Of course you can add this sidecar manually to all your pods requiting database access, but this
is a tedious and possibly error prone (outdated images, typos etc.) process. SQLBee simply injects
the same sidecar into all your pods. In case you some of your pods are little different than others
you can customize the injection via annotations.
Usage
Deploy SQLBee (docker.io/connctd/sqlbee) as a mutating admission webhook
(see https://kubernetes.io/docs/reference/access-authn-authz/extensible-admission-controllers/).
In the deployment folder an example configuration is provided. You will need have secret with
a credentials.json with permissions for Cloud SQL to be used by the sidecar.
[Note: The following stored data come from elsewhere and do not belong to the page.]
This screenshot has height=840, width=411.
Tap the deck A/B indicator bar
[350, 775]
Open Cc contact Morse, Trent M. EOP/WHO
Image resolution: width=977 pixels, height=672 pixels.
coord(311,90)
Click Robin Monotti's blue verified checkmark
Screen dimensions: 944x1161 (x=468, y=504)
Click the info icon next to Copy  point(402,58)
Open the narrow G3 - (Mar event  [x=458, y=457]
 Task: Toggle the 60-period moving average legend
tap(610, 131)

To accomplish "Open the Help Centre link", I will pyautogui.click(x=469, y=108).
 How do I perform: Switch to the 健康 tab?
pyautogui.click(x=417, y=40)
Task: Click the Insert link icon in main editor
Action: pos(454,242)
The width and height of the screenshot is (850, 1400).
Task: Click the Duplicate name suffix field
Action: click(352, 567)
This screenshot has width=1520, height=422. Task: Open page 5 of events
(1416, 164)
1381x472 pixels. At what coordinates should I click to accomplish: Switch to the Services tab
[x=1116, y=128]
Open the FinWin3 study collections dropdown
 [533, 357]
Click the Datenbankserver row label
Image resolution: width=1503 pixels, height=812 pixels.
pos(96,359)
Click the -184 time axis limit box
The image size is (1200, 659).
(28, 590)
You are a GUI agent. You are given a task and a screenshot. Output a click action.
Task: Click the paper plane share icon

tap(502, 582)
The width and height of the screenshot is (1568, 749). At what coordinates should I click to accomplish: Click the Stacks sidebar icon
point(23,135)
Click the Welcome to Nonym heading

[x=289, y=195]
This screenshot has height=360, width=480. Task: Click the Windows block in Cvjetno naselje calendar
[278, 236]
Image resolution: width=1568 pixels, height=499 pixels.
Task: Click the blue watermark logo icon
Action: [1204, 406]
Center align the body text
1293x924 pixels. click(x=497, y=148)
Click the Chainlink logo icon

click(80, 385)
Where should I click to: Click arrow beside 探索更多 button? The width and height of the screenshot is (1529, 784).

Other authentication
aren't currently supported You can either use the same secret everywhere or customize it per pod
via annotations.
Depending on whether you set the annotationRequired parameter you either need to add the annotation
sqlbee.connctd.io.inject: "true" to your pod specifications or you need to add nothing at all
to inject your pods with a cloud-sql-proxy sidecar.
Command line arguments
Name
Default value
Description
Required
cert
none
Path to the server certificate to be used
yes
key
none
Path to the servers private key
yes
instance
none
Name of the default cloud sql instance if not specified via annotation
no
secret
none
Name of a secret containing the GCP credentials for this cloud-sql-proxy
no
ca-map
none
Name of a config map containing root certificates
no
annotationRequired
false
Whether to only inject the sidecar if the annotation is present
no
loglevel
info
The log level
no
Annotations
Name
Description
Required
sqlbee.connctd.io.inject
Wether to inject with a cloud-sql-proxy
no
sqlbee.connctd.io.image
Image to be used, default gcr.io/cloudsql-docker/gce-proxy:1.13
no
sqlbee.connctd.io.instance
cloud-sql instance to connect to, required if no default is set
maybe
sqlbee.connctd.io.secret
Secret containing credentials
no
sqlbee.connctd.io.caMap
Config map containing root certificates
no
sqlbee.connctd.io.cpuRequest
value of the sidecar cpu request, defaults to "30m"
no
sqlbee.connctd.io.memRequest
value of the sidecar memory request, defaults to "50Mi"